We deal with local buyers and try to keep the money within our communities. We know we are in tough economic times and will work on behalf of our fishermen to get the best price and allow for competition among the buyers. These fishermen are all independent businessmen and should be receiving a fair price for the top-quality product they have.
We do not support an ITQ or IQ system in this area. We do not support quotas at all. They do not think this will help the markets or the fishery. It would just put more control in a few hands. Yes, it may take some people out of the fishery, but that quota will just go to someone else, so it will do nothing for the resource.
We only ask to be allowed to make a living, and although today lobster is our main resource, we are all multi-species licence holders and pursue other fisheries that are available, such as our small groundfish quota, snow crabs, herring, and so on.
We have been following closely the MSC process on sustainability. Our fishermen have always tried to look after the resource and the habitat so that there would be something there for their children and grandchildren. We are now thrown into an MSC or other traceability and sustainable theme. We have no problem working towards this; we have a problem with the astronomical cost to the industry for certification. It seems that once we pay around $500,000 for a certification that says we are sustainable, in five years' time we will have to start the process all over again. This will, in my mind, take away from fishermen being sustainable, as there will be no one left to worry about.
This has been promoted as a way to increase our market share. We feel that this alone is not enough. We need more aggressive marketing strategies as well as the industry working together, at least on this initiative, to help us move forward. In reality, the processors and buyers need the fishermen to supply the product, and we need these people to buy our product. This is an important hurdle we have to get over.

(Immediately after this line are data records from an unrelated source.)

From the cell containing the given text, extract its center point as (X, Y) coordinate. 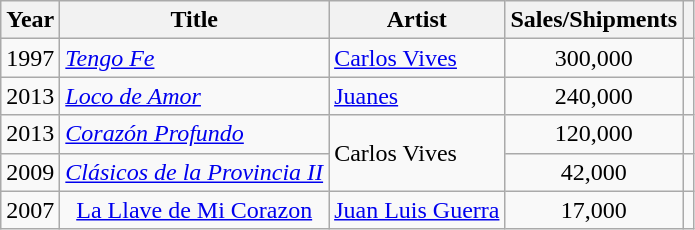
Juan Luis Guerra (417, 210)
2009 (30, 172)
Year (30, 20)
17,000 (594, 210)
Clásicos de la Provincia II (194, 172)
42,000 (594, 172)
1997 (30, 58)
Sales/Shipments (594, 20)
Tengo Fe (194, 58)
Title (194, 20)
Artist (417, 20)
300,000 (594, 58)
Loco de Amor (194, 96)
La Llave de Mi Corazon (194, 210)
2007 (30, 210)
Corazón Profundo (194, 134)
240,000 (594, 96)
Juanes (417, 96)
120,000 (594, 134)
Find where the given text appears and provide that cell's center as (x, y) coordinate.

According to GPI Atlantic, to be sustainable we need indicators to assess the effectiveness of the management rules under which the fishery is governed. We also need organizations to implement these rules for managing the fishery, be it government or non-governmental organizations, such as fishermen's associations. In general, they say that indicators need to examine several things: the manageability and enforceability of the regulations; whether there is a match between the level of resources society is going to allocate to management and what is needed to accomplish that management effectively; and the actual resources available to management. Notwithstanding this, there is a lack of resources available to industry to be effective in the necessary areas.
We are now hearing about the Canadian Centre for Fisheries Innovation closing. This has been a very useful organization that has provided the industry with great projects and much needed leadership, not only in Newfoundland but in all of Atlantic Canada and Quebec. At this crucial time in the industry, we do not want these types of groups to shut down. That is poor timing on the funder's part.
My presentation is very short. Thank you for the opportunity to express our views on the lobster industry.